DOCUMENT SEGMENT:
The German Chancellor Angela Merkel is sticking to her guns after Spain and Italy went begging for financial aid from Europe’s richest and strongest nation.

Merkel angrily rejected the desperate pleas from struggling Italy and Spain as rumours of a deepening rift between France and Germany over Eurozone debt sharing intensified. She addressed German MPs ahead of yesterday’s meeting with French president Francois Hollande telling them that the Eurozone must step up its debt reduction plans before begging for more cash.

“I fear that at Thursday’s summit we will talk too much about all these ideas for joint liability and too little about improved controls and structural measures,” she said.

The Spanish Prime Minister Mariano Rajoy pleaded with the Germans to allow his nation access to euro bail-out funds or to allow the European central bank to stabilise financial markets and ease crippling borrowing costs. Spain is currently being hammered at the bonds market and its borrowing costs are running at the dreaded 7% level, the same level that Greece suffered before it was forced down the bitter road of EU enforced austerity.

“We can’t keep funding ourselves for a long time at the prices we’re currently funding ourselves,” Rajoy cried. “There are institutions and also financial entities that cannot access the markets. It is happening in Spain, it is happening in Italy and it is happening in other countries.”

SOURCE MATERIAL:

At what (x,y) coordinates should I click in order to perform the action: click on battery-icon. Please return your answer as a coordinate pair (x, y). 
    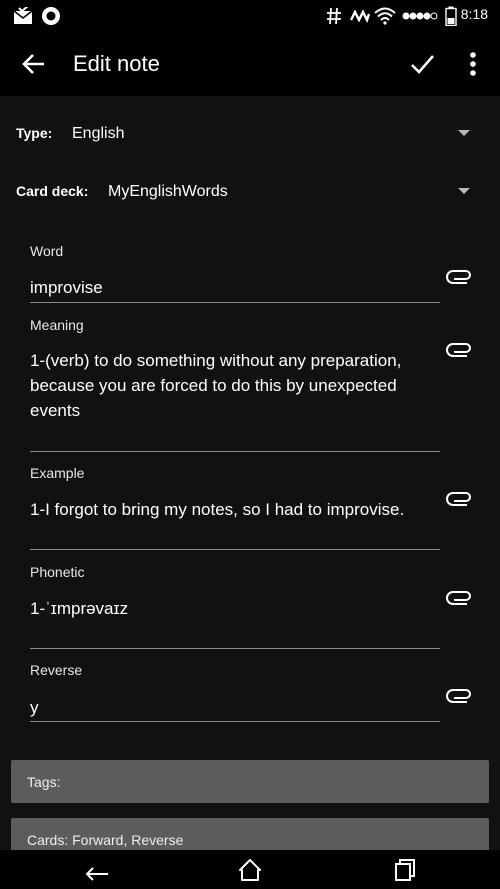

EXERCISE INSTRUCTIONS:
a: In the article on Merkel and Eurozone debt, what level have Spain's borrowing costs reached?
b: Could you carry on the article on Merkel and Eurozone debt from its last sentence?
The data here was drawn from a different source than the article.

RESULTS IN ORDER:
a: They are running at the 7% level.

b:
As Spain’s central bank warned that recession would deepen in the second quarter, official figures showed the government’s deficit had reached 3.41pc of GDP in the first five months of the year, close to its total 2012 target of 3.5 %.
Fears from investors and observers that today’s summit will result in yet another stalemate seem to be justified as once again the leaders of Europe squabble amongst themselves over the way out of the crisis.

Lurking in the wings however is the increasingly sinister figure of European Commission president Jose Barroso. He is urging that the EU members surrender their sovereign powers to Brussels in order to create a closer political and fiscal union.

Critics and nationalists warn that if the Euro crisis continues to drag on and contagion spreads the weak leaders of Europe will quickly become desperate and become willing to surrender their nation’s sovereignty to create a United States of Europe.

“I think it is critically important to have an understanding that to go further we need to work on a banking union, on a fiscal union and step towards a political union. The banking union can be done immediately without revision of the treaties. That is why we are suggesting focusing now on the banking union,” said President Barroso.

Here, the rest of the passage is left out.